◆ Instructions for the task
Give every line of the data again, exactly.

Saved data entries:
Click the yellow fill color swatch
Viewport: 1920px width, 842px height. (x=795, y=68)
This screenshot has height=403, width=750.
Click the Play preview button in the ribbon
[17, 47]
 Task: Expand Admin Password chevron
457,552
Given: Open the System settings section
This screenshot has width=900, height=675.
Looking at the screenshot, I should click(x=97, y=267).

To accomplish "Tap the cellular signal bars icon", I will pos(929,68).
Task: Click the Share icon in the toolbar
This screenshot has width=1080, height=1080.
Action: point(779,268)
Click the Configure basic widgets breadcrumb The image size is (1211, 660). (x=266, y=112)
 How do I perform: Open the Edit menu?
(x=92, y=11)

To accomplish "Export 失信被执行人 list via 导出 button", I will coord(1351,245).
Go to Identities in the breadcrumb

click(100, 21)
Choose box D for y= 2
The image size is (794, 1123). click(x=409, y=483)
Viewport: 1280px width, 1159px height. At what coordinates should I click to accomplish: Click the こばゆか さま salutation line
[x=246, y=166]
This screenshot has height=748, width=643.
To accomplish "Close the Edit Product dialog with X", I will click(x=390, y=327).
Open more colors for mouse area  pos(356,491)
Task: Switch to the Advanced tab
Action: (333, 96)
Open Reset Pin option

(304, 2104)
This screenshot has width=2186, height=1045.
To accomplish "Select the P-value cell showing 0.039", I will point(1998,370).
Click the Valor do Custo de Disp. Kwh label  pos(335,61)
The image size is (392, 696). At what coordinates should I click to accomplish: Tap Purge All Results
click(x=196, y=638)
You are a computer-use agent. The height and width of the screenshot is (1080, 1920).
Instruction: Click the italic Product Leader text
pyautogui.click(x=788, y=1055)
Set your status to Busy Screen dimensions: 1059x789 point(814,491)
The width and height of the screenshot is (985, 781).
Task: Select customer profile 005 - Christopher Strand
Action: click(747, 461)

◆ Response to the task
Click the yellow fill color swatch
Viewport: 1920px width, 842px height. (x=795, y=68)
This screenshot has height=403, width=750.
Click the Play preview button in the ribbon
[17, 47]
 Task: Expand Admin Password chevron
457,552
Given: Open the System settings section
This screenshot has width=900, height=675.
Looking at the screenshot, I should click(x=97, y=267).

To accomplish "Tap the cellular signal bars icon", I will pos(929,68).
Task: Click the Share icon in the toolbar
This screenshot has width=1080, height=1080.
Action: point(779,268)
Click the Configure basic widgets breadcrumb The image size is (1211, 660). (x=266, y=112)
 How do I perform: Open the Edit menu?
(x=92, y=11)

To accomplish "Export 失信被执行人 list via 导出 button", I will coord(1351,245).
Go to Identities in the breadcrumb

click(100, 21)
Choose box D for y= 2
The image size is (794, 1123). click(x=409, y=483)
Viewport: 1280px width, 1159px height. At what coordinates should I click to accomplish: Click the こばゆか さま salutation line
[x=246, y=166]
This screenshot has height=748, width=643.
To accomplish "Close the Edit Product dialog with X", I will click(x=390, y=327).
Open more colors for mouse area  pos(356,491)
Task: Switch to the Advanced tab
Action: (333, 96)
Open Reset Pin option

(304, 2104)
This screenshot has width=2186, height=1045.
To accomplish "Select the P-value cell showing 0.039", I will point(1998,370).
Click the Valor do Custo de Disp. Kwh label  pos(335,61)
The image size is (392, 696). At what coordinates should I click to accomplish: Tap Purge All Results
click(x=196, y=638)
You are a computer-use agent. The height and width of the screenshot is (1080, 1920).
Instruction: Click the italic Product Leader text
pyautogui.click(x=788, y=1055)
Set your status to Busy Screen dimensions: 1059x789 point(814,491)
The width and height of the screenshot is (985, 781).
Task: Select customer profile 005 - Christopher Strand
Action: click(747, 461)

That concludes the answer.